Successful production deployment and system performance depend on the number of users and geographical regions your implementation will serve. Microsoft recommends using separate servers for each geographical area (e.g., one server for the enterprise's Denver office and another server for the Houston, Texas, office) and adding servers when the number of users in a particular region exceeds 4000. My experience is that Mobile Information Server Enterprise Edition should have LAN access to the Exchange Server system and other enterprise data sources that wireless users will use. Enterprise data that must travel over a WAN connection can result in high latencyand thus poor response times. One benefit of a corporate-hosted solution is that it lets you avoid WAN connections to data resources.
To support more than 4000 users in a particular region, you can use multiple machines to scale up Mobile Information Server. Various load-balancing techniques, such as round-robin DNS, let you support any number of enterprise wireless users without sacrificing performance. Although Mobile Information Server doesn't support Microsoft's clustering technologies, Microsoft might enable clustering in future versions.

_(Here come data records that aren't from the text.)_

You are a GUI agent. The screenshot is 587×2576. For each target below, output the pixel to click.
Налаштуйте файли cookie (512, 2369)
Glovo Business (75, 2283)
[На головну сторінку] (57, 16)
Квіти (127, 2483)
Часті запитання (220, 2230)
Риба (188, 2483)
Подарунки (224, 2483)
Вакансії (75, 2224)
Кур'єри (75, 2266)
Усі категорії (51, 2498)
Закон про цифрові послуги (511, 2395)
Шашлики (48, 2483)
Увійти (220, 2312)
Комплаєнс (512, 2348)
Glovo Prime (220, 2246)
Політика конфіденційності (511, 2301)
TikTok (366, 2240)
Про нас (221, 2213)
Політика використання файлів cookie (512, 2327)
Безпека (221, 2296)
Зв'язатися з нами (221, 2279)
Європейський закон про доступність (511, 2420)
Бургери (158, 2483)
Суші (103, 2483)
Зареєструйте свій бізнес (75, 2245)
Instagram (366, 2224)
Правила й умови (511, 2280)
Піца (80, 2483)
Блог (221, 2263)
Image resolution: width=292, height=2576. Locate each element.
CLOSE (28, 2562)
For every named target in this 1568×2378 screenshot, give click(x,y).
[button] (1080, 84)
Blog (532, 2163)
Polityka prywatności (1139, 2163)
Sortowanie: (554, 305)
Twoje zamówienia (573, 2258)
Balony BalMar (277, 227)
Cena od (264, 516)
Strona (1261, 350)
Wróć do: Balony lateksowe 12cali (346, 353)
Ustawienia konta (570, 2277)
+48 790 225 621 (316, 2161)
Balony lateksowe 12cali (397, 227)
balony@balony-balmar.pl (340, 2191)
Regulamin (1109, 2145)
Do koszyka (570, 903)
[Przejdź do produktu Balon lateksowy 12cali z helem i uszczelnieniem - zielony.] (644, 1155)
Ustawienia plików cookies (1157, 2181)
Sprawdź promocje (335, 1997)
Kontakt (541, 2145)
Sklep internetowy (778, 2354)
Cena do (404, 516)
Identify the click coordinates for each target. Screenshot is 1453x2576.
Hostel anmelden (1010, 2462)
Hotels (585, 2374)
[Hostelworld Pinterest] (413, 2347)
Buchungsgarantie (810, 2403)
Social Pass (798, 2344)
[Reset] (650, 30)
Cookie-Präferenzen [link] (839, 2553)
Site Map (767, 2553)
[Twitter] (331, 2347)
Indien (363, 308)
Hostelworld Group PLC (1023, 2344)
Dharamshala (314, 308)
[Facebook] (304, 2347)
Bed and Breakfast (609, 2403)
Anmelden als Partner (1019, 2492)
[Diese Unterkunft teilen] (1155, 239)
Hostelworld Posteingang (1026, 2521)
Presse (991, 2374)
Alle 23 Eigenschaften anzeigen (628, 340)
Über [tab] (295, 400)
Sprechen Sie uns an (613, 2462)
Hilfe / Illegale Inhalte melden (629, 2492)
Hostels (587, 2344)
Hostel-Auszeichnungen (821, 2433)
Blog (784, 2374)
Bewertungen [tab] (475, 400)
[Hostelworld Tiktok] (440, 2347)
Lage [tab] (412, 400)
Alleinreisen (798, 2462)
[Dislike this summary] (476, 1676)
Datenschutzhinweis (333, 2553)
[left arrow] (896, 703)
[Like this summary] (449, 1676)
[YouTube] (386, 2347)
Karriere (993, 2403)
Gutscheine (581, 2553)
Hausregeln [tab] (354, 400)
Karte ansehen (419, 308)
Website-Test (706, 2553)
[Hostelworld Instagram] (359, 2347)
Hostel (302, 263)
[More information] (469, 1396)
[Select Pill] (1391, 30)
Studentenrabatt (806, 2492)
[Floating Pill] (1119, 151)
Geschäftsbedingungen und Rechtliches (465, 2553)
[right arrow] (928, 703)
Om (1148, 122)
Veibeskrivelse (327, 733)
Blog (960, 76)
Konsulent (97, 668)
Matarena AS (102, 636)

Deploying Mobile Information Server
Deploying Mobile Information Server is a multistep process. You need to perform steps on the AD system as well as on the Mobile Information Server machine. Although Win2K, SP1, and MSMQ are required, I don't discuss setting up those pieces of the implementation.
Prepare the AD forest. First, you need to update the AD schema to support wireless users, mobility settings, and Mobile Information Server operation. You can't undo schema changes even if you uninstall Mobile Information Server. To ensure that the schema changes won't cause a problem in your environment, you can create an AD forest to test the schema changes before you actually deploy Mobile Information Server.
The ForestPrep switch in the Mobile Information Server setup routine adds AD classes and attributes to make the necessary schema changes. The user who runs ForestPrep must be a member of both the Schema Admins group and the Enterprise Admins group. You need to perform forest preparation in the domain that contains the AD schema, but not necessarily on the computer that contains the master schema.
To prepare the forest, insert the Mobile Information Server CD-ROM in the CD-ROM drive. Click Start, Run, and type
"E:\\setup.exe" /vFORESTPREP=1
where E is the CD-ROM drive. Click OK, then click OK at the warning that Figure 1 shows to extend the AD schema. In the dialog box that appears, enter the fully qualified name of the domain in which you'll install Mobile Information Server.